The Philippine government is defending its efforts to deliver assistance to victims of Typhoon Haiyan, many of whom have received little or no assistance since the deadly storm struck a week ago.
Interior Secretary Mar Roxas said Friday that in a situation like this, nothing is fast enough. Speaking in the city of devasted city of Tacloban, he said that the need is massive, immediate and not everyone can be reached.
Disaster relief chief, Eduardo del Rosario, told reporters Friday that the official death toll from the storm has risen to 3,621.
Meanwhile, the U.S. Navy launched a huge relief operation Thursday.
The aircraft carrier USS George Washington and a contingent of seven supply ships began delivering water and emergency rations to Tacloban. The giant hospital ship USS Mercy also is making emergency preparations to depart the United States, and is expected to join the emergency flotilla within weeks, along with the British carrier HMS Illustrious.

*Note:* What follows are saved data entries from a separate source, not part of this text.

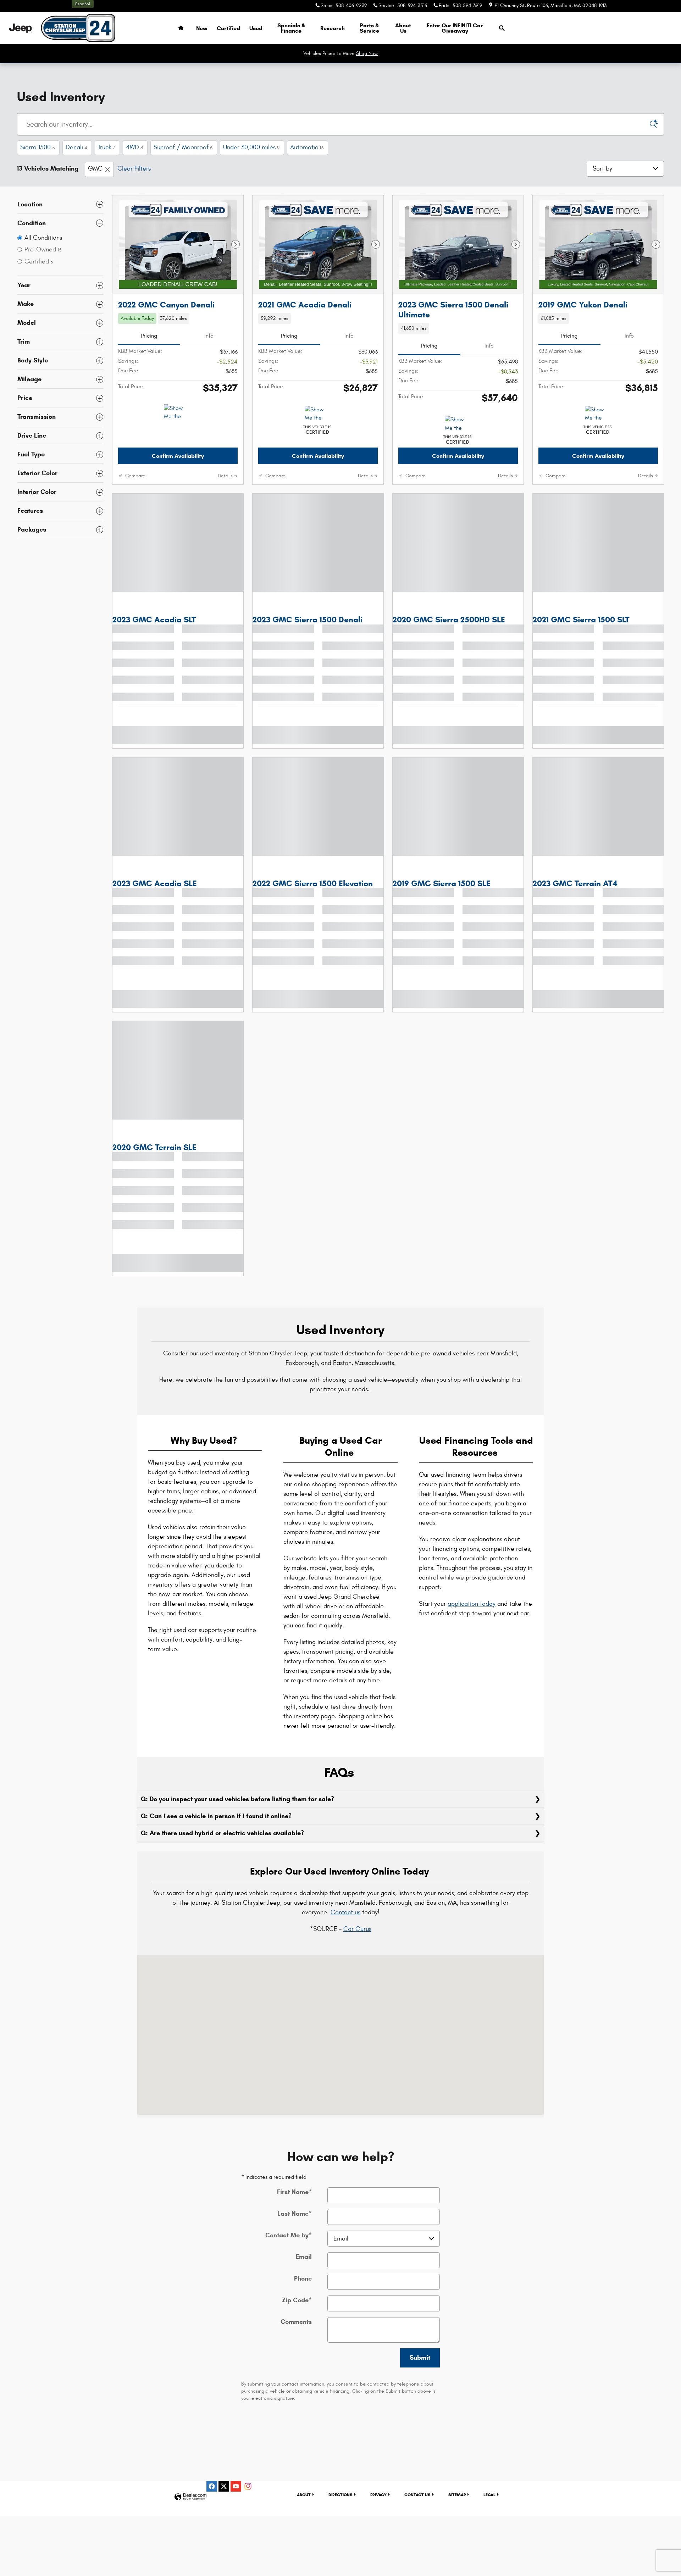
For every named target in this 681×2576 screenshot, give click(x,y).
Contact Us (417, 2508)
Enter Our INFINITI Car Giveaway (455, 28)
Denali (76, 147)
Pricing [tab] (149, 350)
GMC (95, 168)
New (201, 28)
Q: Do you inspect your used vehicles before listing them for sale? (238, 1813)
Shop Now (367, 53)
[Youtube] (236, 2500)
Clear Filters (134, 168)
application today (471, 1618)
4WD (134, 147)
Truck (106, 147)
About (403, 28)
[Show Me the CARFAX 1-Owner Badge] (177, 426)
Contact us (345, 1926)
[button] (178, 333)
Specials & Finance (291, 28)
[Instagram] (248, 2500)
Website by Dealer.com (190, 2511)
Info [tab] (209, 350)
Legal (489, 2508)
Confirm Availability (178, 470)
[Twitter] (223, 2500)
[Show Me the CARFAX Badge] (318, 428)
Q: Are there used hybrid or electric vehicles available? (223, 1847)
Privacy (378, 2508)
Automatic (306, 147)
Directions (340, 2508)
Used (255, 28)
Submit (420, 2372)
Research (332, 28)
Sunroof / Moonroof (183, 147)
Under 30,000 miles (251, 147)
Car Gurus (357, 1943)
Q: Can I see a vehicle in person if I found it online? (217, 1830)
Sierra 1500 (37, 147)
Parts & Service (369, 28)
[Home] (20, 28)
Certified (228, 28)
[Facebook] (211, 2500)
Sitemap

As U.S. helicopters sped food and water to the city, reconnaissance aircraft began charting the worst-hit areas.
Deputy Chief of Mission for the U.S. Embassy in Manila Brian Goldbeck said he beleives the aid distrubution is going well so far.
"I think the key point here is that, a large volume of assistance was pushed through to Tacloban. Now what's happening, is that the MV-22s, the Ospreys, together with the helicopters from George Washington carrier strike group, together with the Philippines' own helicopters. All of those assets are now moving resources from Tacloban to multiple points , I think 16 or 18 different drop points, yesterday and today."
The flow of relief supplies has been hampered by wrecked roadways and the lack of gasoline in and near the city. Officials say the fuel shortages have been made worse by retail merchants afraid to sell their gasoline supplies for fear of rioting by an increasingly desperate population.
Also, Thursday, rescue personnel began the grim task of lowering unidentified bodies into a mass grave near Tacloban's city hall.
United Nations humanitarian chief Valerie Amos, who toured Tacloban Wednesday, called the situation "dismal," with tens of thousands of people living during monsoon season in the open and exposed to rain and wind.